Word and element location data
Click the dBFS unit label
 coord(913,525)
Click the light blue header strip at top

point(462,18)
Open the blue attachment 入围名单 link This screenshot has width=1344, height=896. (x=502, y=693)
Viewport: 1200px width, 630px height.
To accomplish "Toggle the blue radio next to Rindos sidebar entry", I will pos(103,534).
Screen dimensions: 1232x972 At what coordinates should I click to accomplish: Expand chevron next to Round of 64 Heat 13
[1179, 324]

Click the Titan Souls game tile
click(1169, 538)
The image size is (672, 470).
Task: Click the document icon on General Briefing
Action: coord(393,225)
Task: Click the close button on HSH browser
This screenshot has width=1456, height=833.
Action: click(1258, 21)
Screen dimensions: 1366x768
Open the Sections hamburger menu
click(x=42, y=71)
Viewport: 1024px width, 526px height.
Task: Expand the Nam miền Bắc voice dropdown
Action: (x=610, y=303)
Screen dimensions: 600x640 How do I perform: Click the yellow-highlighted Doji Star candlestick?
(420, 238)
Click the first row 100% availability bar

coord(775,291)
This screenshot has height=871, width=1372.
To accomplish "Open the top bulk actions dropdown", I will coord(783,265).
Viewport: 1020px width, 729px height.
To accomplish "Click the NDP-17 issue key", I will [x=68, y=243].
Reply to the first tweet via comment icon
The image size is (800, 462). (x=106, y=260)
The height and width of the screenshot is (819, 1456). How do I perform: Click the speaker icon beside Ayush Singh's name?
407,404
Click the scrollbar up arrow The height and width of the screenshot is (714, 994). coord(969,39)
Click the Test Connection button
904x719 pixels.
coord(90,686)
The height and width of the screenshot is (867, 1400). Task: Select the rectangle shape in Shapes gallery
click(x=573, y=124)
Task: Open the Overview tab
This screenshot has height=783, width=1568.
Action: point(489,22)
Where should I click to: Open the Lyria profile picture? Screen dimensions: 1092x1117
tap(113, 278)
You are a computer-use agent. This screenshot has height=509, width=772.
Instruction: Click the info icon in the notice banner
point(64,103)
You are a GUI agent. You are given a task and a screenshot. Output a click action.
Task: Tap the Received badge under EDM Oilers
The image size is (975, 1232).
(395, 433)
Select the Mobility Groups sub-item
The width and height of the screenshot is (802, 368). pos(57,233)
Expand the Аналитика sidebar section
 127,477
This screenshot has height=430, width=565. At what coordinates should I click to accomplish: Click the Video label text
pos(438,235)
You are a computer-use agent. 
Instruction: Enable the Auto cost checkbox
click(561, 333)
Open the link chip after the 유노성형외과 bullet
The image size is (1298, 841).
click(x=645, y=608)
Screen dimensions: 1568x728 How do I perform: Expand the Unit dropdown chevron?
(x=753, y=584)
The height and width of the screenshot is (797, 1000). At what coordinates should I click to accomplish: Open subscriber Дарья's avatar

What to do: Switch each "Screen dimensions" in the material above to "Display size" and leave every other line unchanged.

Solution:
Click the dBFS unit label
 coord(913,525)
Click the light blue header strip at top

point(462,18)
Open the blue attachment 入围名单 link This screenshot has width=1344, height=896. (x=502, y=693)
Viewport: 1200px width, 630px height.
To accomplish "Toggle the blue radio next to Rindos sidebar entry", I will pos(103,534).
Display size: 1232x972 At what coordinates should I click to accomplish: Expand chevron next to Round of 64 Heat 13
[1179, 324]

Click the Titan Souls game tile
click(1169, 538)
The image size is (672, 470).
Task: Click the document icon on General Briefing
Action: coord(393,225)
Task: Click the close button on HSH browser
This screenshot has width=1456, height=833.
Action: click(1258, 21)
Display size: 1366x768
Open the Sections hamburger menu
click(x=42, y=71)
Viewport: 1024px width, 526px height.
Task: Expand the Nam miền Bắc voice dropdown
Action: (x=610, y=303)
Display size: 600x640 How do I perform: Click the yellow-highlighted Doji Star candlestick?
(420, 238)
Click the first row 100% availability bar

coord(775,291)
This screenshot has height=871, width=1372.
To accomplish "Open the top bulk actions dropdown", I will coord(783,265).
Viewport: 1020px width, 729px height.
To accomplish "Click the NDP-17 issue key", I will [x=68, y=243].
Reply to the first tweet via comment icon
The image size is (800, 462). (x=106, y=260)
The height and width of the screenshot is (819, 1456). How do I perform: Click the speaker icon beside Ayush Singh's name?
407,404
Click the scrollbar up arrow The height and width of the screenshot is (714, 994). coord(969,39)
Click the Test Connection button
904x719 pixels.
coord(90,686)
The height and width of the screenshot is (867, 1400). Task: Select the rectangle shape in Shapes gallery
click(x=573, y=124)
Task: Open the Overview tab
This screenshot has height=783, width=1568.
Action: point(489,22)
Where should I click to: Open the Lyria profile picture? Display size: 1092x1117
tap(113, 278)
You are a computer-use agent. This screenshot has height=509, width=772.
Instruction: Click the info icon in the notice banner
point(64,103)
You are a GUI agent. You are given a task and a screenshot. Output a click action.
Task: Tap the Received badge under EDM Oilers
The image size is (975, 1232).
(395, 433)
Select the Mobility Groups sub-item
The width and height of the screenshot is (802, 368). pos(57,233)
Expand the Аналитика sidebar section
 127,477
This screenshot has height=430, width=565. At what coordinates should I click to accomplish: Click the Video label text
pos(438,235)
You are a computer-use agent. 
Instruction: Enable the Auto cost checkbox
click(561, 333)
Open the link chip after the 유노성형외과 bullet
The image size is (1298, 841).
click(x=645, y=608)
Display size: 1568x728 How do I perform: Expand the Unit dropdown chevron?
(x=753, y=584)
The height and width of the screenshot is (797, 1000). At what coordinates should I click to accomplish: Open subscriber Дарья's avatar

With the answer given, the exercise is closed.